QUÉ ENTREGAR:
Según el texto sobre el origen del teatro, ¿qué significa la palabra "teatro" en griego?

TEXTO CITADO:
• • • • •
Pocas fuentes nos aproximan con tanta claridad a la forma teatral primigenia. Primero, el misterio del sonido, no sólo el ominoso del trueno, sino también el de las pisadas al desplazarse de un sitio a otro, y también el eco de la voz humana; la vibración y el ritmo como base de todo el entramado posterior. Al asombro de la contemplación (teatro, en griego, significa ‘lugar para contemplar’) le sigue la re-creación, la reproducción sonora y musical, y con ella una metamorfosis del cuerpo que ya no es pasiva sino auto-inducida, buscada. ¿Para qué? Para repetir algo que fue (una gesta, una partida de caza, un parto benigno). Para hacer surgir lo invisible de lo visible. Para revivir a los muertos. Para ahuyentar el miedo. En esta intencionalidad ritual ya hay un marco de representación, porque subyace a ella un único objeto: restaurar la conexión con lo absoluto. ¿No es ésa la razón de ser de cualquier expresión artística?

El teatro y la danza son artes mortuorias, y por tanto, toda problemática escénica es una gestión del espacio vacío; en ese vacío que han dejado los muertos reaparecerán sus fantasmas, en honor a los cuales se oficia el rito. No porque nuestro presente sea fuertemente secular deja de tener la escena (teatral, musical, performativa) ese halo de trascendencia que la distingue, por ejemplo, de la sala de cine, ya que la fascinación del cine se debe al ejercicio de dominación del montaje audiovisual sobre el espectador pasivo, pero la escena exige una participación del espectador, más o menos amplia, más o menos decisiva. Veremos más adelante que es, precisamente, en esa implicación y en ese carácter de ‘gestión de lo colectivo’ donde se halla la posible salida al callejón antes mencionado.

Y si la escena parece obsesionada con el pasado, con los que ya no están, y con hacer de lo imposible (la disolución del espacio y el tiempo) una experiencia colectiva, es porque nace como antídoto al fenómeno de la violencia. Si la institución del sacrificio estaba orientada a oponer una violencia ‘buena’ y reguladora a la violencia ‘mala’ y descontrolada que amenazaba con desintegrarlo todo en cualquier momento, el teatro parece ser tanto una justificación de esta violencia como una reconciliación con los muertos, con esos chivos expiatorios que pagan por los crímenes de toda una comunidad, o que sellan el fin de una guerra entre familias, tribus o ciudades. ¿Qué es Edipo, sino, más que la víctima propiciatoria por antonomasia?
• • • • •
EXTRACTO DE DATOS:
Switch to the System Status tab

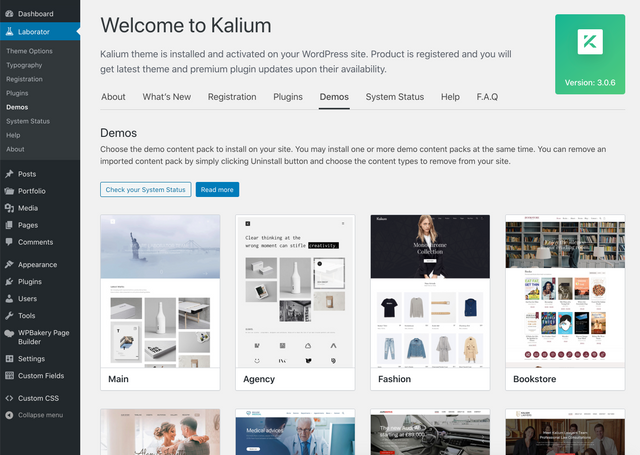click(395, 97)
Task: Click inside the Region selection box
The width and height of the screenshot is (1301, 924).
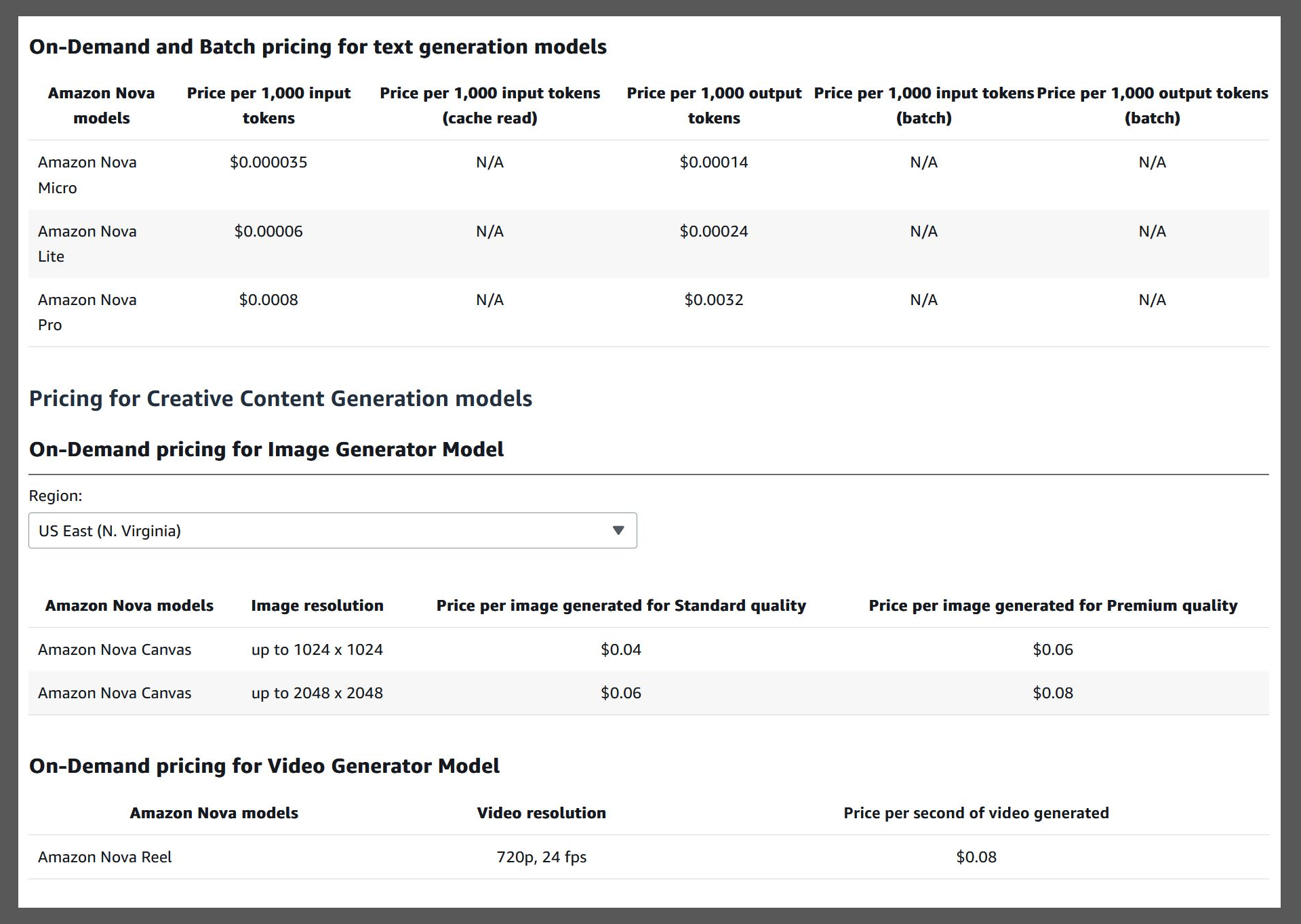Action: (x=271, y=531)
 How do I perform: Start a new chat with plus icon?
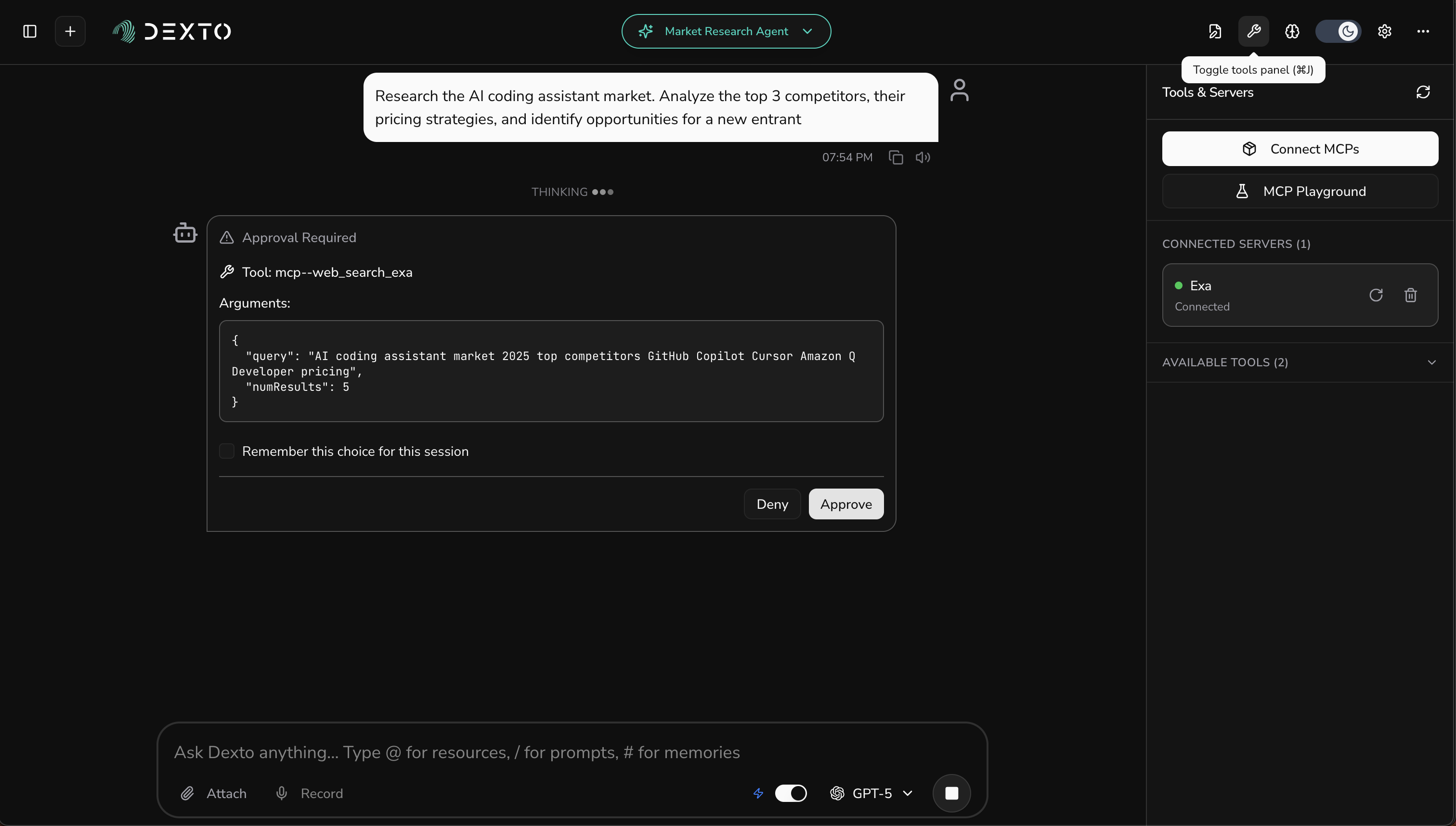point(70,31)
• • • • •
SOLUCIÓN DEL EJERCICIO:
Significa 'lugar para contemplar'.